→ EXTRACT:

* begin *

Blossom also has a strong appetite for sweets and can get very cranky when she doesn't eat them for a long time. Although often distracted and has been known to whine, Blossom tries her best to protect New Townsville, lead the girls, and help her friends regardless of her situation. She can be very clever and crafty when needed, usually being the first to come up with a plan to trick or defeat a monster that the girls are having trouble with. She has a younger sister named Kuriko Akatsutsumi (赤堤 くりこ, Akatsutsumi Kuriko) in the original Japanese version, while being called Kasey in the English dubbed version.

===In The Powerpuff Girls (2016–2019)===

Blossom as depicted in The Powerpuff Girls (2016)

In the 2016 The Powerpuff Girls series, Blossom (voiced by Amanda Leighton) is once again depicted as the leader of the team. Her appearance is similar to her original counterpart with the exception of her bow, which is bigger and more rounded. Now a primary school student, she loves organization and hates when things are messy or out of order. She has a perfect attendance record and is an overachiever. She can be stubborn at times, but still comes through. Her unique abilities are ice breath, genius-level intelligence, microscopic vision, natural leadership skills, and intuitive aptitude. She also can project bright pink energy and manipulate it into various household and office items, an ability her 1998 counterpart does not possess.

==Powers and abilities==
Blossom and her sisters all have superpowers such as flight, superhuman strength, superhuman speed, superhuman senses, limited invulnerability, x-ray vision, red heat vision, energy projection, space survivability, and thermal resistance.

Blossom's special power is Ice Breath (as established in the episode "Ice Sore", from 1999), which allows her to freeze things by simply blowing her breath on them. In certain instances she also uses the power of microscopic vision, can shoot lightning bolts, and has eidetic memory. Aside from this, she also shows interest in Chinese language and playing electric guitar. As for her abilities as a leader, Blossom always shows determination, has a sense of danger, is quick to action and often calls out names for attack formations during battles.

* end *

→ TASKS TO COMPLETE:
a) In the passage about Blossom, who voices her in the 2016 series?
b) Carry on the passage about Blossom, picking up right after its last sentence.

→ DATA RECORDS:

* begin *

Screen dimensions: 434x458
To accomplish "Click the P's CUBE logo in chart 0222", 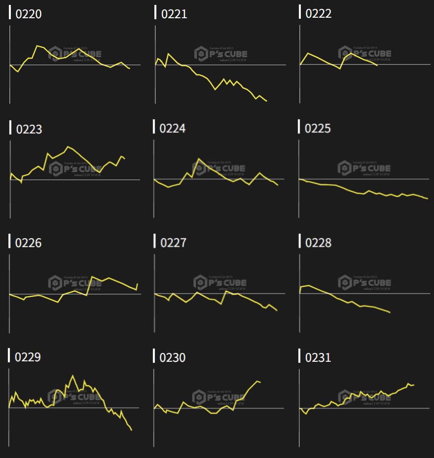I will [x=365, y=53].
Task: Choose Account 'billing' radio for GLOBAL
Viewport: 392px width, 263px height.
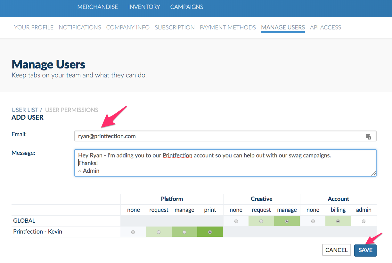Action: click(338, 221)
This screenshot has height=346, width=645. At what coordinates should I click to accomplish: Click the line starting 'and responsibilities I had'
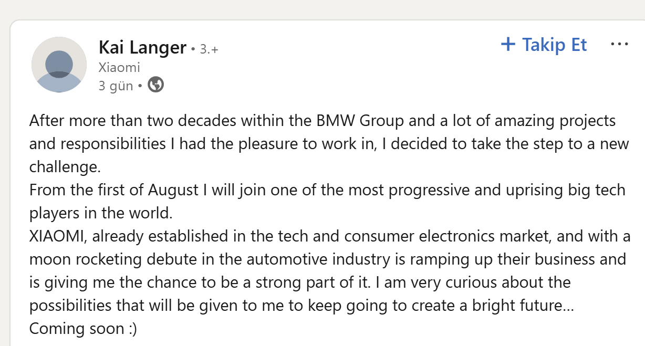[328, 144]
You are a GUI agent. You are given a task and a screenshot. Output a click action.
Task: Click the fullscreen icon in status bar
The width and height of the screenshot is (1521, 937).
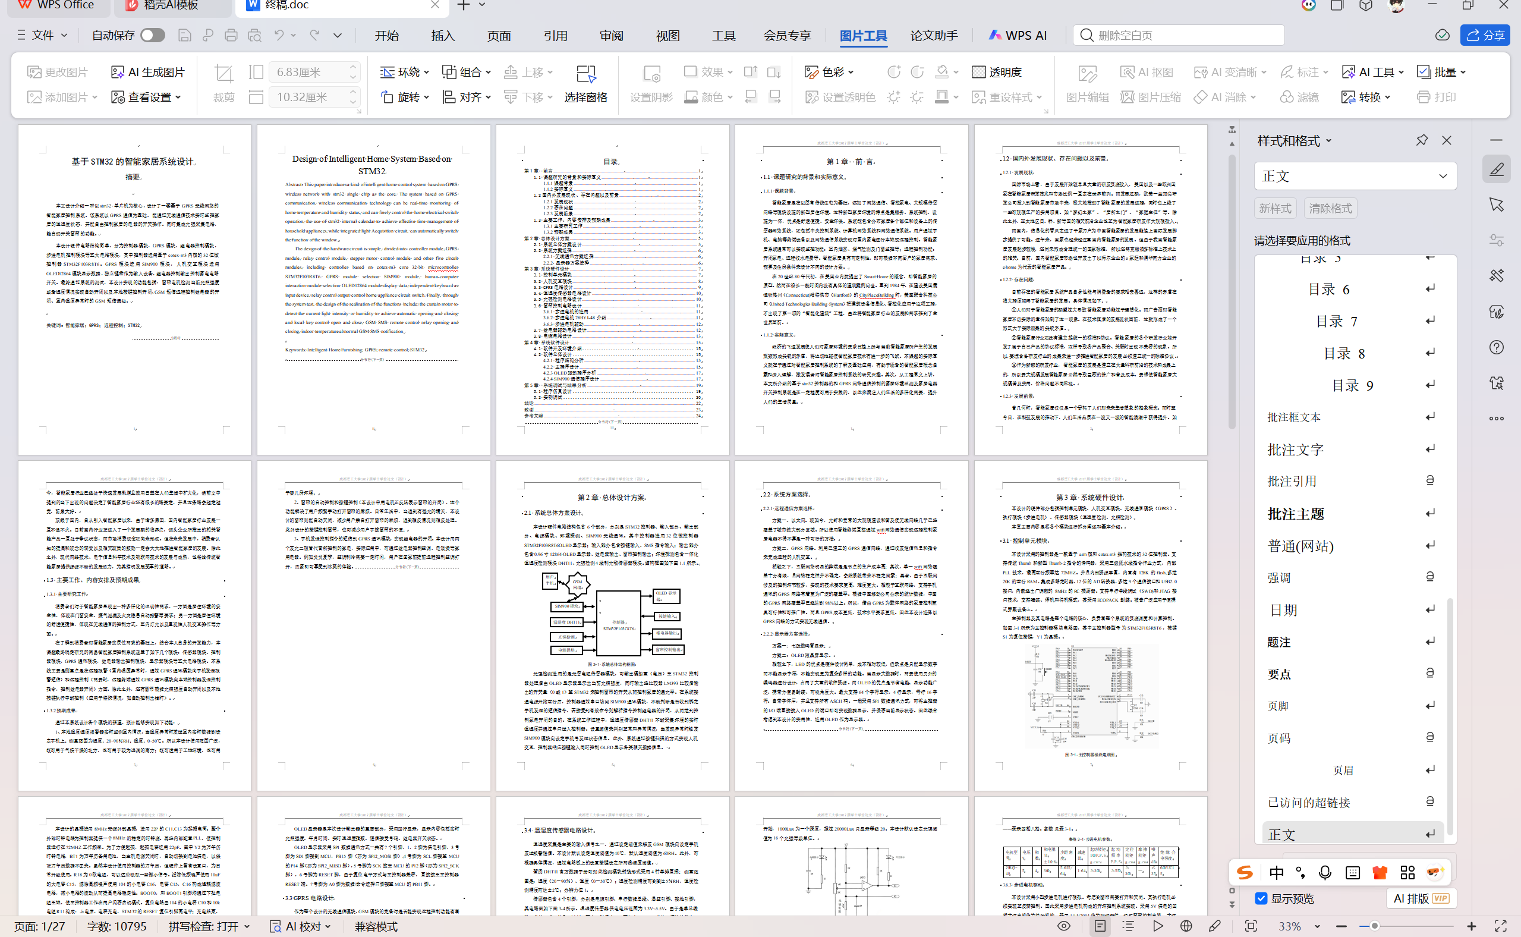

* end *

→ ANSWERS TO THE EXERCISE:
a) Amanda Leighton

b)
==Reception==
TV Guide collectively chose Blossom, Bubbles, and Buttercup as No. 13 in a list of the 50 Greatest cartoon characters of all time. In the book America Toons In: A History of Television Animation (2014), author David Perlmutter describes Blossom from the 1998 series as a "strong-willed figure who is equal parts diplomat, intellectual, general and politician". However, this also plays as a flaw in her overall depiction as a seemingly superior member of the Powerpuff Girls, since she often displays her "tactless arrogance toward friends and foes alike", to which Perlmutter adds: "But McCracken and company never allow her to go too far. The consequences of her arrogance are often depicted severely, forcing Blossom to retrench into a moving contrition."

The Powerpuff Girls have been regarded as representations of femininity and girl power. For author and scholar Rebecca Hains, Blossom's "long flowing ponytail" with a big red bow "perhaps signifies that she is the most femininely nice" of the trio, which goes along with the idea that "performing femininity is part of the point of girl power." However, when her hair gets butchered in the episode "The Mane Event" (2000), which makes her subject of much ridicule by the people of Townsville, Blossom loses her confidence and chooses isolation over fighting a monster with her sisters. According to Hains, the eventual overcoming of such an embarrassment teaches the viewer the valuable lesson that "using power effectively is more important than looking good." She adds, however, that "Although one meaning of [the episode] could be that appearance should be subordinate to behavior, a resistant reading of 'The Mane Event' suggests that looking girlish is no choice, but rather an imperative of girl power."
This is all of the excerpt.